YOUR GOAL = Only the lines from the one containing "Email fulanito@gmail.com via its link" to the end of the data should be copied, exactly and without pictures.

RECORDS SHOWN =
————
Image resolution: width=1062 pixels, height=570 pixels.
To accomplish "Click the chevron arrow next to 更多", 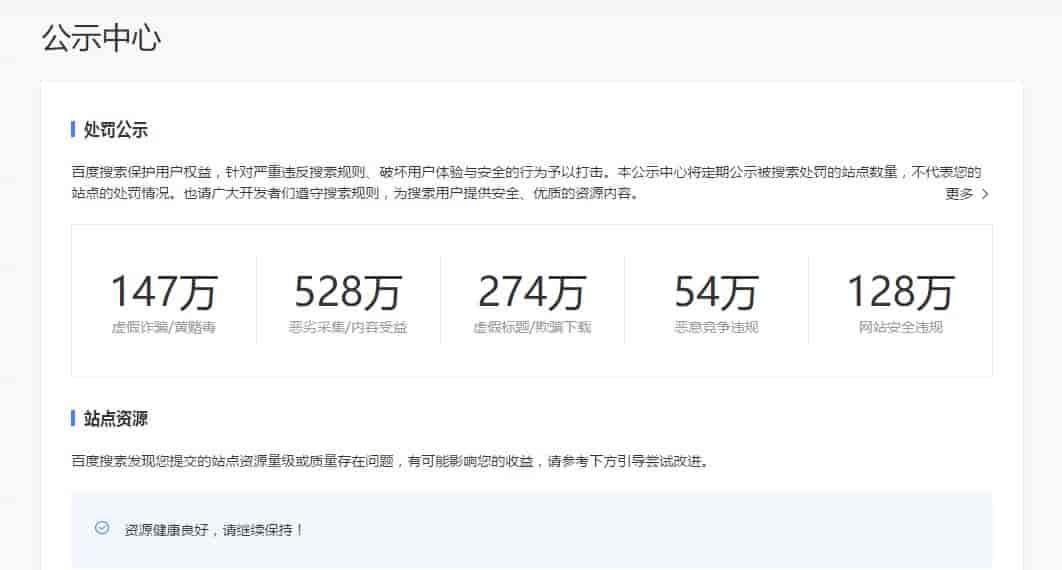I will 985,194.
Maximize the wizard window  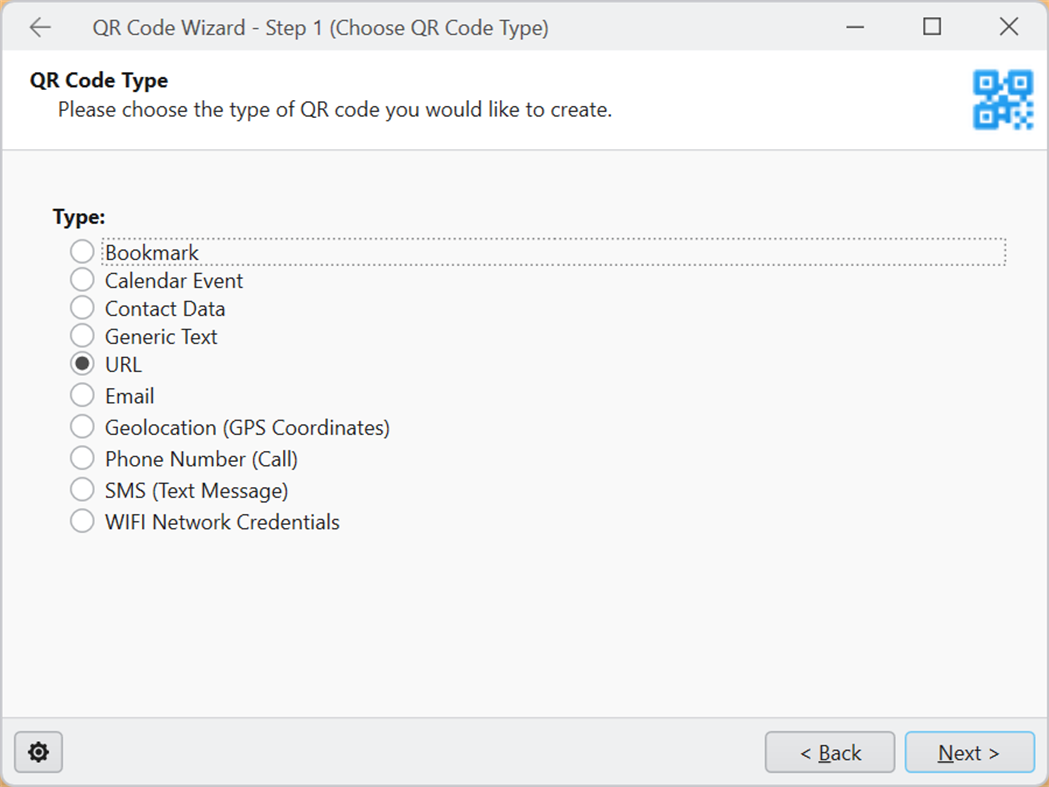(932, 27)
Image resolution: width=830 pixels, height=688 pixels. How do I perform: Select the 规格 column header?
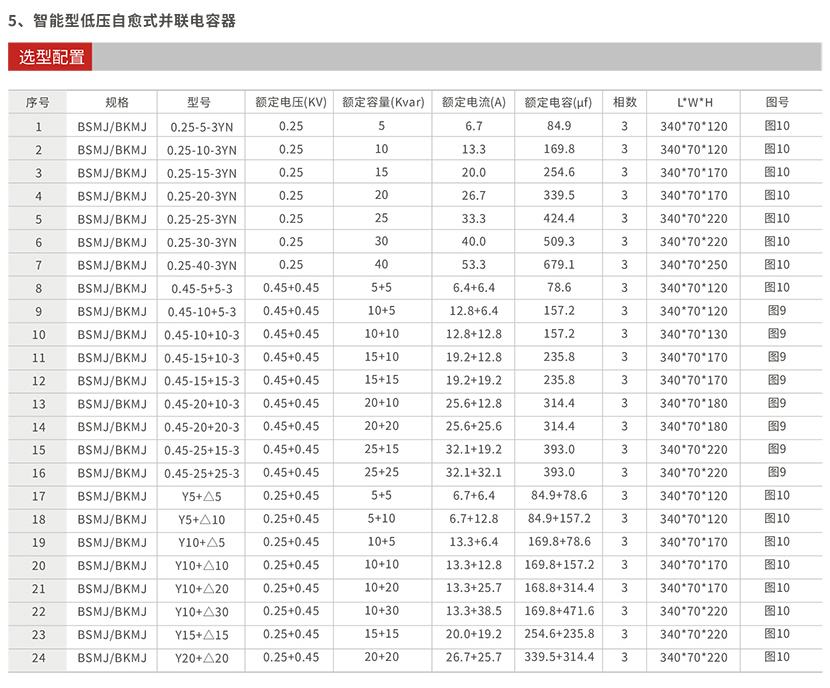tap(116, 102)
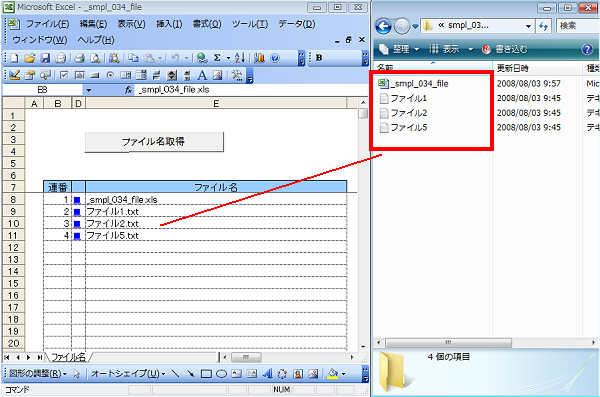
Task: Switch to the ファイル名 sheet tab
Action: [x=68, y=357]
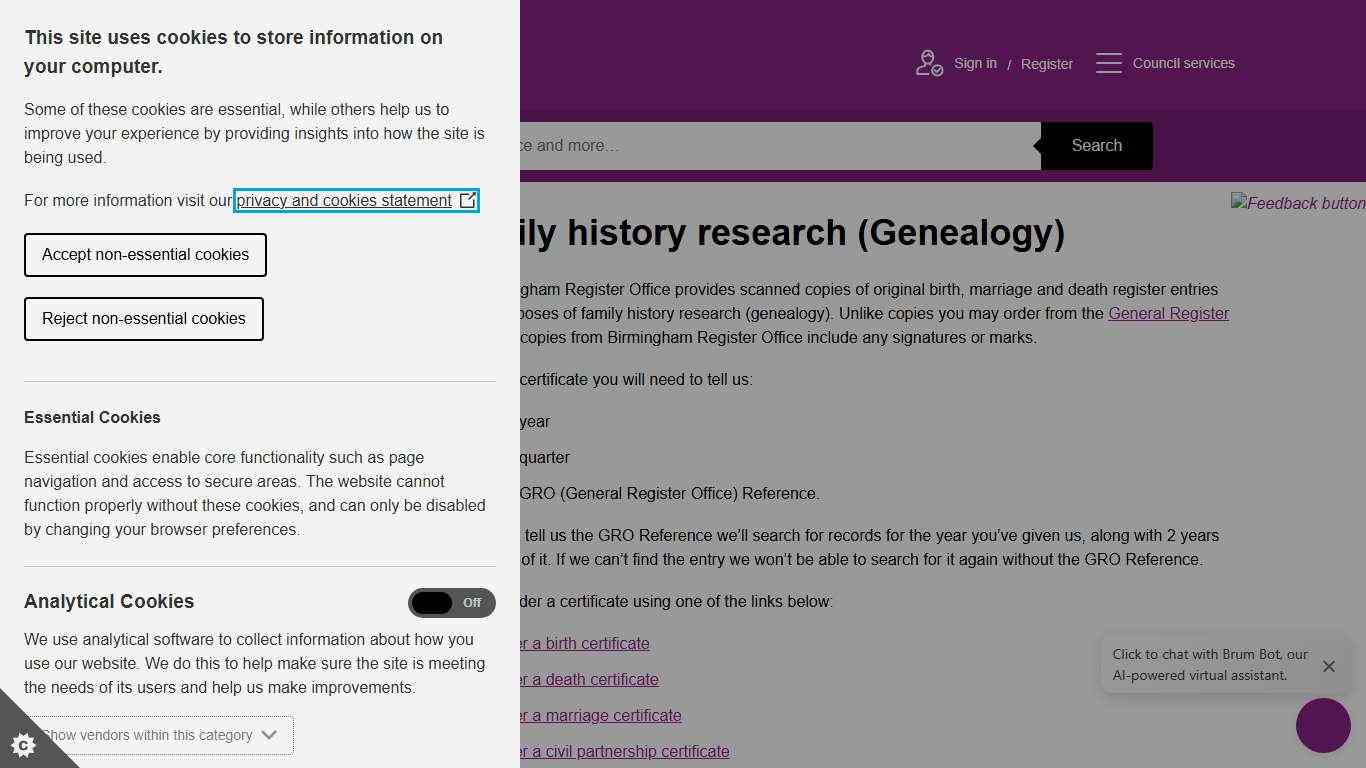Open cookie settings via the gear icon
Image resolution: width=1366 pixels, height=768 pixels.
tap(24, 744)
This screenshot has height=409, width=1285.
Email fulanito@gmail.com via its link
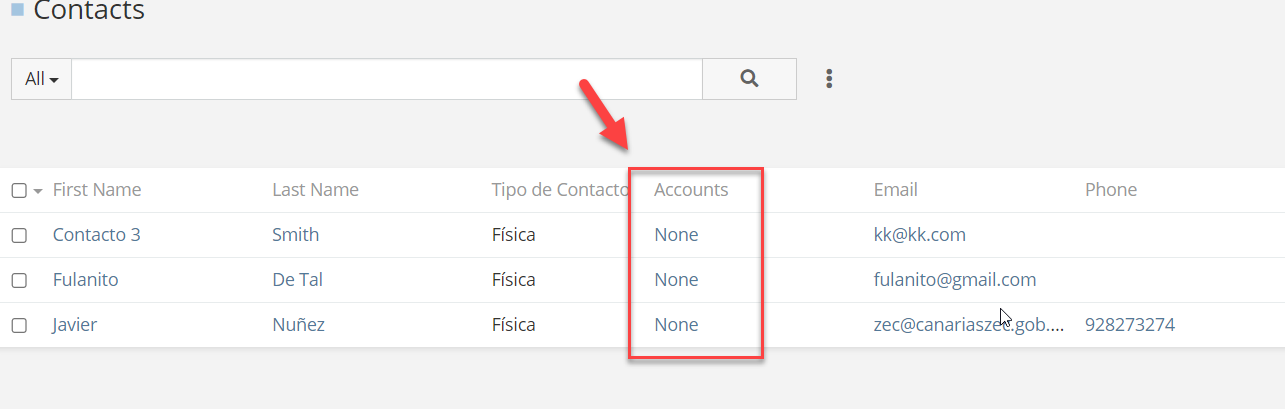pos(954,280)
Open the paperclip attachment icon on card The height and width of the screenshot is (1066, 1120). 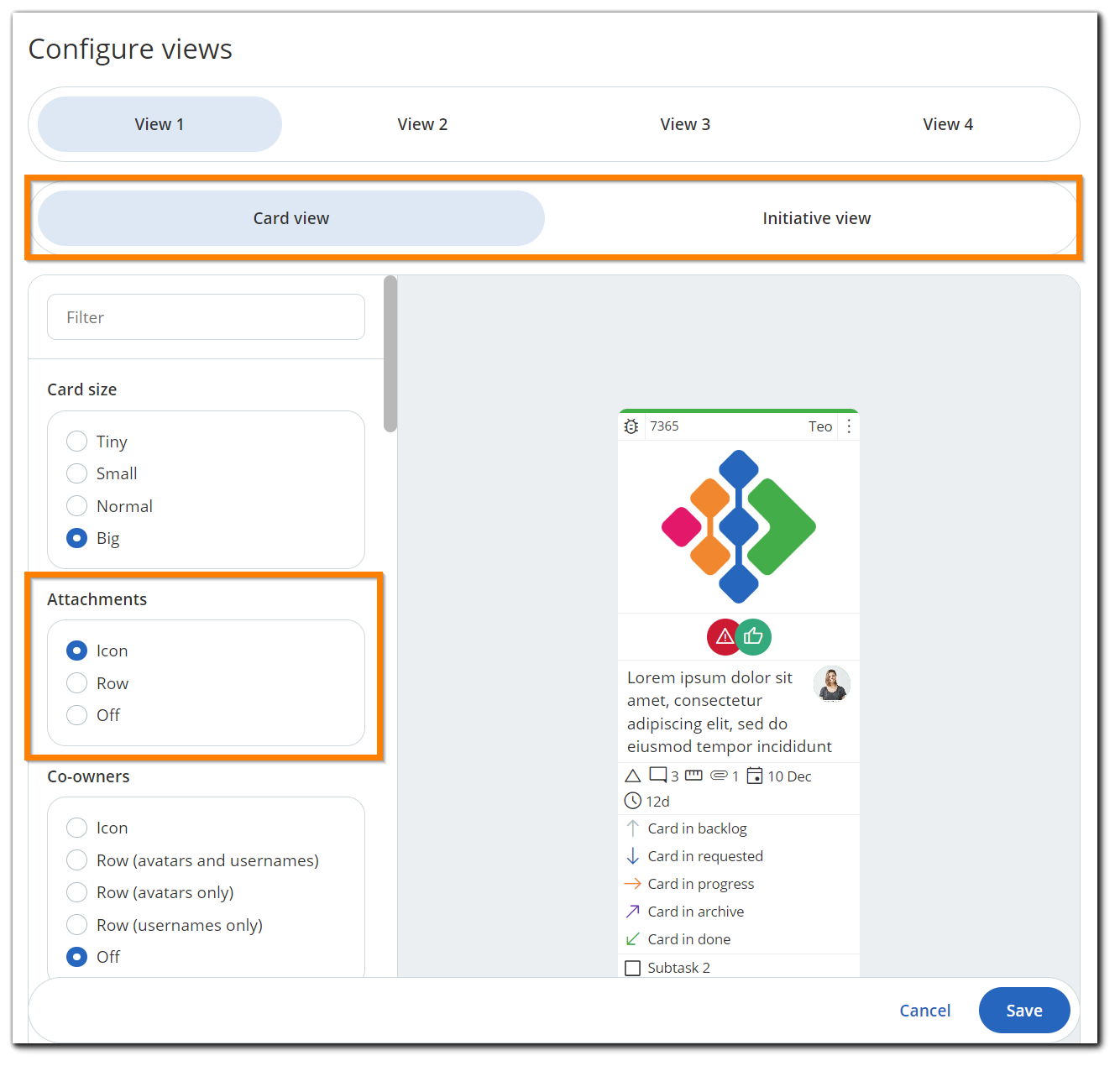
————
SOLUTION TO THE EXERCISE =
Email fulanito@gmail.com via its link
pos(954,280)
Open the paperclip attachment icon on card The height and width of the screenshot is (1066, 1120). 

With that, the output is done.